WHAT YOU NEED TO DO → Repeat only the lines below from the one that contains "Given: Click the" through the final line, exactly. Omit pictures.

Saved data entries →

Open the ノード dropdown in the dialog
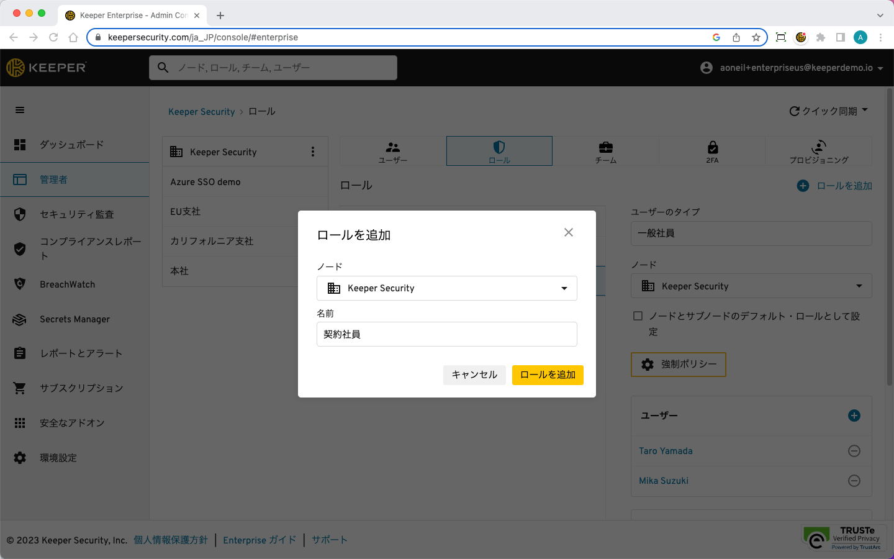This screenshot has height=559, width=894. coord(446,288)
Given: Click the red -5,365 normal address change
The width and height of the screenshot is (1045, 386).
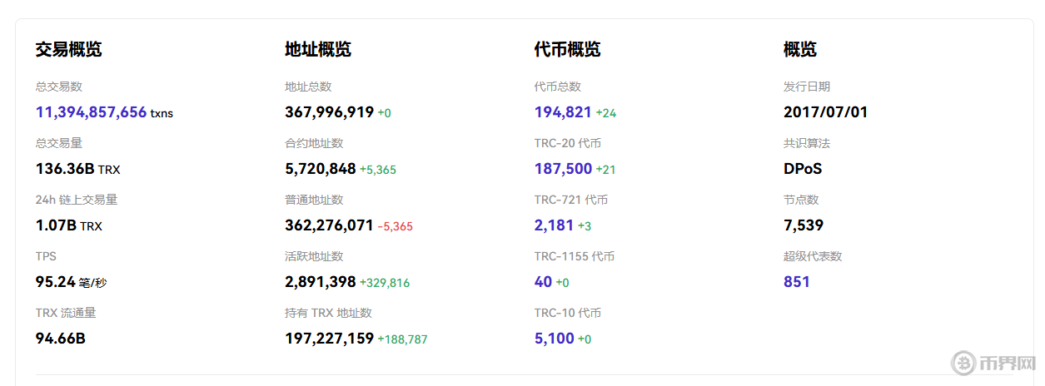Looking at the screenshot, I should pyautogui.click(x=395, y=226).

TASK RESPONSE →
Given: Click the red -5,365 normal address change
The width and height of the screenshot is (1045, 386).
Looking at the screenshot, I should pyautogui.click(x=395, y=226).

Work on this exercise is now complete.